# Job
Set out the lines below as a numbered list, skipping any blank lines.

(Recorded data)
------------

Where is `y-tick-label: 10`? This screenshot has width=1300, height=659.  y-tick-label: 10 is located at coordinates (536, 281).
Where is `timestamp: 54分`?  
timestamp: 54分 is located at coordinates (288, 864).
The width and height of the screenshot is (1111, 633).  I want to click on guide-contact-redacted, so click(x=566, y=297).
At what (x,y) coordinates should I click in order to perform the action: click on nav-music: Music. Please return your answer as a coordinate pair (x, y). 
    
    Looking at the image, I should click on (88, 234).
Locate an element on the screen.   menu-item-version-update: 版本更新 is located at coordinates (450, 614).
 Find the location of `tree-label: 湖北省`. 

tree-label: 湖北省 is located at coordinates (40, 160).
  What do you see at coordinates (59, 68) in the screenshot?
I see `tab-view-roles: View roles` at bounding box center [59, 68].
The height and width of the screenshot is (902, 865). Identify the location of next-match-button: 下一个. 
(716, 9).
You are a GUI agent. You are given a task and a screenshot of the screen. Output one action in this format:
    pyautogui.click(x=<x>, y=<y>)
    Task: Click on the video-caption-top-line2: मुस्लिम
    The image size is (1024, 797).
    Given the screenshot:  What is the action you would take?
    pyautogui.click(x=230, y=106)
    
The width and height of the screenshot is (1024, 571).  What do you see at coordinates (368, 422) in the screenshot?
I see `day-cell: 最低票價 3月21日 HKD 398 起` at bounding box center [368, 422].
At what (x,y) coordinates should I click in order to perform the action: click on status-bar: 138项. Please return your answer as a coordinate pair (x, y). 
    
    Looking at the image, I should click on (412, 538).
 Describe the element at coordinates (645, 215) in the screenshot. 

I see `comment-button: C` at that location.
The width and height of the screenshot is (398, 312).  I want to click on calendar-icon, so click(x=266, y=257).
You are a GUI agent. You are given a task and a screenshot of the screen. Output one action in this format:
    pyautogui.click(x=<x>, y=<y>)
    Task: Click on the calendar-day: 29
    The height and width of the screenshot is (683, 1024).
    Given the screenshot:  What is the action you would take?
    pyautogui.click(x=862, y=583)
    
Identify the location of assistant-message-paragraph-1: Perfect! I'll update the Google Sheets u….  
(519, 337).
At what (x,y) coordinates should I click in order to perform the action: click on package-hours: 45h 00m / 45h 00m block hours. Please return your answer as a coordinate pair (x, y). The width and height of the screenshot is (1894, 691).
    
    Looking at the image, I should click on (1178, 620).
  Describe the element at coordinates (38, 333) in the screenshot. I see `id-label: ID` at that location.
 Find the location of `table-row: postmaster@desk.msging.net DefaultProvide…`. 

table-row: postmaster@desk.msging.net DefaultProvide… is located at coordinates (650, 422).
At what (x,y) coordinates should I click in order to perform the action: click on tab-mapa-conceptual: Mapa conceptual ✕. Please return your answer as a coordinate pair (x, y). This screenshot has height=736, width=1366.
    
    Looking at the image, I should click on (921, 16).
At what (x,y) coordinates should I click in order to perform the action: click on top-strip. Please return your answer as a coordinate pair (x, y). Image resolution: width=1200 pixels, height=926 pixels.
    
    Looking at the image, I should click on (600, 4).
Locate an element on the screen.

------------

# Exercise response
1. Where is `y-tick-label: 10`? This screenshot has width=1300, height=659.  y-tick-label: 10 is located at coordinates (536, 281).
2. Where is `timestamp: 54分`?  
3. timestamp: 54分 is located at coordinates (288, 864).
4. The width and height of the screenshot is (1111, 633).  I want to click on guide-contact-redacted, so click(x=566, y=297).
5. At what (x,y) coordinates should I click in order to perform the action: click on nav-music: Music. Please return your answer as a coordinate pair (x, y). 
6.     Looking at the image, I should click on (88, 234).
7. Locate an element on the screen.   menu-item-version-update: 版本更新 is located at coordinates (450, 614).
8.  Find the location of `tree-label: 湖北省`. 
9. tree-label: 湖北省 is located at coordinates (40, 160).
10.   What do you see at coordinates (59, 68) in the screenshot?
11. I see `tab-view-roles: View roles` at bounding box center [59, 68].
12. The height and width of the screenshot is (902, 865). Identify the location of next-match-button: 下一个. 
13. (716, 9).
14. You are a GUI agent. You are given a task and a screenshot of the screen. Output one action in this format:
15.     pyautogui.click(x=<x>, y=<y>)
16.     Task: Click on the video-caption-top-line2: मुस्लिम
17.     The image size is (1024, 797).
18.     Given the screenshot:  What is the action you would take?
19.     pyautogui.click(x=230, y=106)
20. The width and height of the screenshot is (1024, 571).  What do you see at coordinates (368, 422) in the screenshot?
21. I see `day-cell: 最低票價 3月21日 HKD 398 起` at bounding box center [368, 422].
22. At what (x,y) coordinates should I click in order to perform the action: click on status-bar: 138项. Please return your answer as a coordinate pair (x, y). 
23.     Looking at the image, I should click on (412, 538).
24.  Describe the element at coordinates (645, 215) in the screenshot. 
25. I see `comment-button: C` at that location.
26. The width and height of the screenshot is (398, 312).  I want to click on calendar-icon, so click(x=266, y=257).
27. You are a GUI agent. You are given a task and a screenshot of the screen. Output one action in this format:
28.     pyautogui.click(x=<x>, y=<y>)
29.     Task: Click on the calendar-day: 29
30.     The height and width of the screenshot is (683, 1024).
31.     Given the screenshot:  What is the action you would take?
32.     pyautogui.click(x=862, y=583)
33. Identify the location of assistant-message-paragraph-1: Perfect! I'll update the Google Sheets u….  
34. (519, 337).
35. At what (x,y) coordinates should I click in order to perform the action: click on package-hours: 45h 00m / 45h 00m block hours. Please return your answer as a coordinate pair (x, y). The width and height of the screenshot is (1894, 691).
36.     Looking at the image, I should click on (1178, 620).
37.   Describe the element at coordinates (38, 333) in the screenshot. I see `id-label: ID` at that location.
38.  Find the location of `table-row: postmaster@desk.msging.net DefaultProvide…`. 
39. table-row: postmaster@desk.msging.net DefaultProvide… is located at coordinates (650, 422).
40. At what (x,y) coordinates should I click in order to perform the action: click on tab-mapa-conceptual: Mapa conceptual ✕. Please return your answer as a coordinate pair (x, y). This screenshot has height=736, width=1366.
41.     Looking at the image, I should click on (921, 16).
42. At what (x,y) coordinates should I click in order to perform the action: click on top-strip. Please return your answer as a coordinate pair (x, y). Image resolution: width=1200 pixels, height=926 pixels.
43.     Looking at the image, I should click on (600, 4).
44. Locate an element on the screen.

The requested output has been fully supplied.